| Problem requirements |
From the listing below, copy only the lines running from the line that contains "Screen dimensions: 1270x952" to the line that contains "Given: Click the", both included.

◇ ◇ ◇ ◇ ◇

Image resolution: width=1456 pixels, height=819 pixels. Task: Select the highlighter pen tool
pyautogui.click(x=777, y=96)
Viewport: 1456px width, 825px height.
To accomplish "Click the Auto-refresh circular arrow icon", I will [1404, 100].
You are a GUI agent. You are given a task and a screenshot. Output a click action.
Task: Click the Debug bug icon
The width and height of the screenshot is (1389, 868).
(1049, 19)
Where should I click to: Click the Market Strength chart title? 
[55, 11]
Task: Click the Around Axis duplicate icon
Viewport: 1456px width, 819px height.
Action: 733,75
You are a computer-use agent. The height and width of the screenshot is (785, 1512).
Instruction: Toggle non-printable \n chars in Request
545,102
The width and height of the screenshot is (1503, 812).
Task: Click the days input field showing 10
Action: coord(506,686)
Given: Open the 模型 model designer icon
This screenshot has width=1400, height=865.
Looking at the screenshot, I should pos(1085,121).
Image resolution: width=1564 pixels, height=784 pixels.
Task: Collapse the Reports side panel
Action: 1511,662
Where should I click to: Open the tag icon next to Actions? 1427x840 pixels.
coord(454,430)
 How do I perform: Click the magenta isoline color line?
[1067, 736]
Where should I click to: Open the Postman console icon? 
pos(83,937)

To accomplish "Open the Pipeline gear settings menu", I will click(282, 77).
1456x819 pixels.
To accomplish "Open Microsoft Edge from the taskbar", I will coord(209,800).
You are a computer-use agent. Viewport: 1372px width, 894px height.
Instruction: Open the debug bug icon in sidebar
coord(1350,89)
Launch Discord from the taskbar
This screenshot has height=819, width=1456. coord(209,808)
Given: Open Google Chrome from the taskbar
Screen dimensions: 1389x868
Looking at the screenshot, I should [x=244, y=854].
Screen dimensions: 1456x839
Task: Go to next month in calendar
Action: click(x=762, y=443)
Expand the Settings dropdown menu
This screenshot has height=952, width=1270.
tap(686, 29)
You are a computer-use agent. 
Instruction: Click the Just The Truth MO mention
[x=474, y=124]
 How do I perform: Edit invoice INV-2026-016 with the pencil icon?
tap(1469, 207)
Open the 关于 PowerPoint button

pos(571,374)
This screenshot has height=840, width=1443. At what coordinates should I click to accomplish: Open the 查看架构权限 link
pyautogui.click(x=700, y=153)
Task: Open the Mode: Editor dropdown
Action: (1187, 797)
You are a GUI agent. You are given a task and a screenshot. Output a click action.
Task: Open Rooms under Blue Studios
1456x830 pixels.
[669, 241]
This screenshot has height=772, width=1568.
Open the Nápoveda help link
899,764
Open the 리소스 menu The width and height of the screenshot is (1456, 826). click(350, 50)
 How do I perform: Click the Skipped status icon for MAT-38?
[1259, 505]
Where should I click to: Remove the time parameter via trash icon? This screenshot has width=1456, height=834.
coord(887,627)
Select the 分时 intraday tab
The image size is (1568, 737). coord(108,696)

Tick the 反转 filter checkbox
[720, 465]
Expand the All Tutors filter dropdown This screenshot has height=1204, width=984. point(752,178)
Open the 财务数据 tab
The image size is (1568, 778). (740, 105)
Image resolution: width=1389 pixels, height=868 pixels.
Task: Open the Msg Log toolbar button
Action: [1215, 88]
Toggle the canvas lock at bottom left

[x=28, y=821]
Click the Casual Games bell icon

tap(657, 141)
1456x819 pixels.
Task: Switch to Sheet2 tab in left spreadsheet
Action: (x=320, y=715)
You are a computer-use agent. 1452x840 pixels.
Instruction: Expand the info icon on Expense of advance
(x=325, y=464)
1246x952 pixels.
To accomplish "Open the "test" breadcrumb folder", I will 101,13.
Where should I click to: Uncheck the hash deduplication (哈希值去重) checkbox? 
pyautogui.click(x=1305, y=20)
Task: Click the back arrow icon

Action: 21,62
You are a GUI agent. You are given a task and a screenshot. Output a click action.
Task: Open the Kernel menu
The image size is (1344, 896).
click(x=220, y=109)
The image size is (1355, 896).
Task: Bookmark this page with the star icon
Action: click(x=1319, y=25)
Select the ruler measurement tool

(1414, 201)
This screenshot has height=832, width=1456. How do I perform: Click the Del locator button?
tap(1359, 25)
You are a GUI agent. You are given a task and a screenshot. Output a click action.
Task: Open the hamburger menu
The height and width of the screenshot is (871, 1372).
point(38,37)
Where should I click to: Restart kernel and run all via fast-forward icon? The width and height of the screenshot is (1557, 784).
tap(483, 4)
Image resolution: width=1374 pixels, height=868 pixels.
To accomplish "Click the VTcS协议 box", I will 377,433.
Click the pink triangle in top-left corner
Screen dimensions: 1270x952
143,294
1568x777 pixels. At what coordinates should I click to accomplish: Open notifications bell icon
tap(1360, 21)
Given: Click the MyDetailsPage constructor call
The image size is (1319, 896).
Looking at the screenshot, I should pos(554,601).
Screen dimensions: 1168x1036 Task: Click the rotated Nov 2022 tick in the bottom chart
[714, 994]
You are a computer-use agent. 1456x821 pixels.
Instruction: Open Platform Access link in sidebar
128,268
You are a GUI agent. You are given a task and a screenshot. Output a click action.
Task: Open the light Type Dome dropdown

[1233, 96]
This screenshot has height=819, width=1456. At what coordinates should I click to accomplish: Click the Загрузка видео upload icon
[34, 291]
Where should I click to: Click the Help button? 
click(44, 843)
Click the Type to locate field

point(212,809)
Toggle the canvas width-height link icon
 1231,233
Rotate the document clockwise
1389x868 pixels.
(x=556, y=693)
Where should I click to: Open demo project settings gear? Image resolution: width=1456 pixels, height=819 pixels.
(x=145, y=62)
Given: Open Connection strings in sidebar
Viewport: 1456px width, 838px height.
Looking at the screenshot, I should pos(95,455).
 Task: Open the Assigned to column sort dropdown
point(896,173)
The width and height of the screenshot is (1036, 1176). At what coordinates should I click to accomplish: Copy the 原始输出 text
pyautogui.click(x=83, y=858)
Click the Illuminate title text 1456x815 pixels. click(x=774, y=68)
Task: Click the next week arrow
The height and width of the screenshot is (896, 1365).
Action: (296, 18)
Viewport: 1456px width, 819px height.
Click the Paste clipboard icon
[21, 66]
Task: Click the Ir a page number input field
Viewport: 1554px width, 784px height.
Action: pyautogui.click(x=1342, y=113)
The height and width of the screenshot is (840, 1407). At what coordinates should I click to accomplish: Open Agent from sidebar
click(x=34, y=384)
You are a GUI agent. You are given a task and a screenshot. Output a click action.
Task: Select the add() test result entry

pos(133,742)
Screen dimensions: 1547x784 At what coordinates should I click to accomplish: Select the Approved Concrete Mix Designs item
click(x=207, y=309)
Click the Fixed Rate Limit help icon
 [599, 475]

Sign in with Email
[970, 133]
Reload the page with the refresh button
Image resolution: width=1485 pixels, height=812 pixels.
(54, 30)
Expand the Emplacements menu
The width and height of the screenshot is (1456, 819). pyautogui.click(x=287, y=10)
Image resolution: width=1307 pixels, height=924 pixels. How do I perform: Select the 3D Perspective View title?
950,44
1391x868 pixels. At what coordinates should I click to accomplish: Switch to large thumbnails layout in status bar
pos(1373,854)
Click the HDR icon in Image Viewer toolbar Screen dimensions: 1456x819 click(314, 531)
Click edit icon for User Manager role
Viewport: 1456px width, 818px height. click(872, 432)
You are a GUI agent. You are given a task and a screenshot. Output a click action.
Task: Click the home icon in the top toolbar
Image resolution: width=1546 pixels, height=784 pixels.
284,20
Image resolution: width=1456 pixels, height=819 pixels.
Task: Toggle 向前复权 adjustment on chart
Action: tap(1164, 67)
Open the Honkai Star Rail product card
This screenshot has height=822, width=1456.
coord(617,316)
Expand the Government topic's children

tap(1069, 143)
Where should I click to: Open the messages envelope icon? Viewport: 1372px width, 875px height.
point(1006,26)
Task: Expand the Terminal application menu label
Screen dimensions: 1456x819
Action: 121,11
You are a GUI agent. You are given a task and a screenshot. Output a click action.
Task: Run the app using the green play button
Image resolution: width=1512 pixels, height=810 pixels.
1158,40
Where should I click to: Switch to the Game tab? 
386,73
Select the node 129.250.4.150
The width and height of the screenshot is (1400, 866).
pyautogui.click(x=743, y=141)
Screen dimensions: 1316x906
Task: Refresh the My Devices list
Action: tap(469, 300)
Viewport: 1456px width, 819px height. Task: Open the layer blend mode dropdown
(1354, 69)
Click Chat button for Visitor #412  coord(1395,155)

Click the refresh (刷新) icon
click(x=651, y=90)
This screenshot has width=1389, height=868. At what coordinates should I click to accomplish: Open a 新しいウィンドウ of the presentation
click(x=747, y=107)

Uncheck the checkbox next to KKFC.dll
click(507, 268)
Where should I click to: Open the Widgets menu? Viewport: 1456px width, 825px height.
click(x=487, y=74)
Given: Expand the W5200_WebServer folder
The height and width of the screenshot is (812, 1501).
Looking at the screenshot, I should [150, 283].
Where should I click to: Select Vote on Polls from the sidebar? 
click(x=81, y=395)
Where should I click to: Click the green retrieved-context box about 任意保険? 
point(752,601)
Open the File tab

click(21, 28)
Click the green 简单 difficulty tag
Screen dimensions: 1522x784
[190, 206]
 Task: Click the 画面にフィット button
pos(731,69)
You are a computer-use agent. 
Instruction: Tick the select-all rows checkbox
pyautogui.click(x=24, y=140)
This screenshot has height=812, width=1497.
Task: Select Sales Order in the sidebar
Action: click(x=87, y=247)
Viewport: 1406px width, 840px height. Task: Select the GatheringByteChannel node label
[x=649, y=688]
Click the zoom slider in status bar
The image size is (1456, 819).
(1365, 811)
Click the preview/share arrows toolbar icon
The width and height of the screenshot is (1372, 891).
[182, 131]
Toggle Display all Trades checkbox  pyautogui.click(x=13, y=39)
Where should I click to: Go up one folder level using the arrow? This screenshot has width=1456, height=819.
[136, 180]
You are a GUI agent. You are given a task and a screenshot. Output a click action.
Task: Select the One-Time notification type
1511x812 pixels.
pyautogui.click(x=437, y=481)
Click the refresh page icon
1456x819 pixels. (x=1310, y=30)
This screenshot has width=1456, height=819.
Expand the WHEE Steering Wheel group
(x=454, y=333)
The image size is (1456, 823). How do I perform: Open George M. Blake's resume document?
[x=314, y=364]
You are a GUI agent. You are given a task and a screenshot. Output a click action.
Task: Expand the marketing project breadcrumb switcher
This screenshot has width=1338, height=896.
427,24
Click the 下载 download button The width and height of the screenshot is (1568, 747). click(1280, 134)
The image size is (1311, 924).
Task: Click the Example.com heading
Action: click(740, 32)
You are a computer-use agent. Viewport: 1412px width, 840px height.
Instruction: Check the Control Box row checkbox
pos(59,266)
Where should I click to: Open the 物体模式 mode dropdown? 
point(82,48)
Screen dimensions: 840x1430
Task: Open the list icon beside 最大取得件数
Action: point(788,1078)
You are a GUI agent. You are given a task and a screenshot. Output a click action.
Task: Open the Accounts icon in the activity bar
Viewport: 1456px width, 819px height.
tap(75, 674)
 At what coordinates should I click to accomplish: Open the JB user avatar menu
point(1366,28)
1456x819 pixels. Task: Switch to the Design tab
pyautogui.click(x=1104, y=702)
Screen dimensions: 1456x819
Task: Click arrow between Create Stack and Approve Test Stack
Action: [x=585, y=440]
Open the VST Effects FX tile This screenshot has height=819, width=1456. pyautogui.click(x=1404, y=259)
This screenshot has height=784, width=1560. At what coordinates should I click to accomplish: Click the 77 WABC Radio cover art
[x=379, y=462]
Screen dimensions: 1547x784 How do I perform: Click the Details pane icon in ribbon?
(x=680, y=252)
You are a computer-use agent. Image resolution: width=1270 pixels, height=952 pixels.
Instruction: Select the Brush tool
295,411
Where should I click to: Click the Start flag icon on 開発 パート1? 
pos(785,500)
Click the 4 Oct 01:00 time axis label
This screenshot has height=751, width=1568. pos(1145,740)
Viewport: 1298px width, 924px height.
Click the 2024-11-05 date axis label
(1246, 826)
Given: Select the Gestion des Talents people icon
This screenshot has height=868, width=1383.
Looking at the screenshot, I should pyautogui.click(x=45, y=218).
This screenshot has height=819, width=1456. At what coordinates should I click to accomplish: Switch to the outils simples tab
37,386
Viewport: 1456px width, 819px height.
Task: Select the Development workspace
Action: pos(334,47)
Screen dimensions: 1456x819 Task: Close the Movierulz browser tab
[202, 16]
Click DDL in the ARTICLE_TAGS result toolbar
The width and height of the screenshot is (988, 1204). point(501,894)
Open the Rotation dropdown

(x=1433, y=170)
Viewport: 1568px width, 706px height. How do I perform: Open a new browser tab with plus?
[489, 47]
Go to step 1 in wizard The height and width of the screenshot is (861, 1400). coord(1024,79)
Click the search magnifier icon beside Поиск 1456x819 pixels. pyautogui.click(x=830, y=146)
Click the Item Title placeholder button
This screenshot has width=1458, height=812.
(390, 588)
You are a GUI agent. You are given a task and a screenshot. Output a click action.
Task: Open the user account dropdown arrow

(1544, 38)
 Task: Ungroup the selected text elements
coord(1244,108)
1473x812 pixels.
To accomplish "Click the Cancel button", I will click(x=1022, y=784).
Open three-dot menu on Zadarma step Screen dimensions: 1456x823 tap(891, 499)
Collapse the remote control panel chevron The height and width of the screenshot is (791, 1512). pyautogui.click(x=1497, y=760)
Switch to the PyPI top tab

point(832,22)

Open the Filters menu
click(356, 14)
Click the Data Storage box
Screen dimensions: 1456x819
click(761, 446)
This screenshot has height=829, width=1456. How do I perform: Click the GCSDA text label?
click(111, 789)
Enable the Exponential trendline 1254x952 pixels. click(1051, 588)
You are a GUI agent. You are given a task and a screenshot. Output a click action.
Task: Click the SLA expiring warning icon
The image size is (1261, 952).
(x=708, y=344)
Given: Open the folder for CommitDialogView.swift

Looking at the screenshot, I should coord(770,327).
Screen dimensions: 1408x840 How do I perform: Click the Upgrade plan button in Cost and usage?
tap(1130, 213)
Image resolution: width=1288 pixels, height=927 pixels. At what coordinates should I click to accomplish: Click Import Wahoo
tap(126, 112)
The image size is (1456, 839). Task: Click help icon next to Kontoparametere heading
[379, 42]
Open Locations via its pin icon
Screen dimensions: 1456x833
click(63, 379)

◇ ◇ ◇ ◇ ◇

| Response to the exercise |
Screen dimensions: 1270x952
143,294
1568x777 pixels. At what coordinates should I click to accomplish: Open notifications bell icon
tap(1360, 21)
Given: Click the MyDetailsPage constructor call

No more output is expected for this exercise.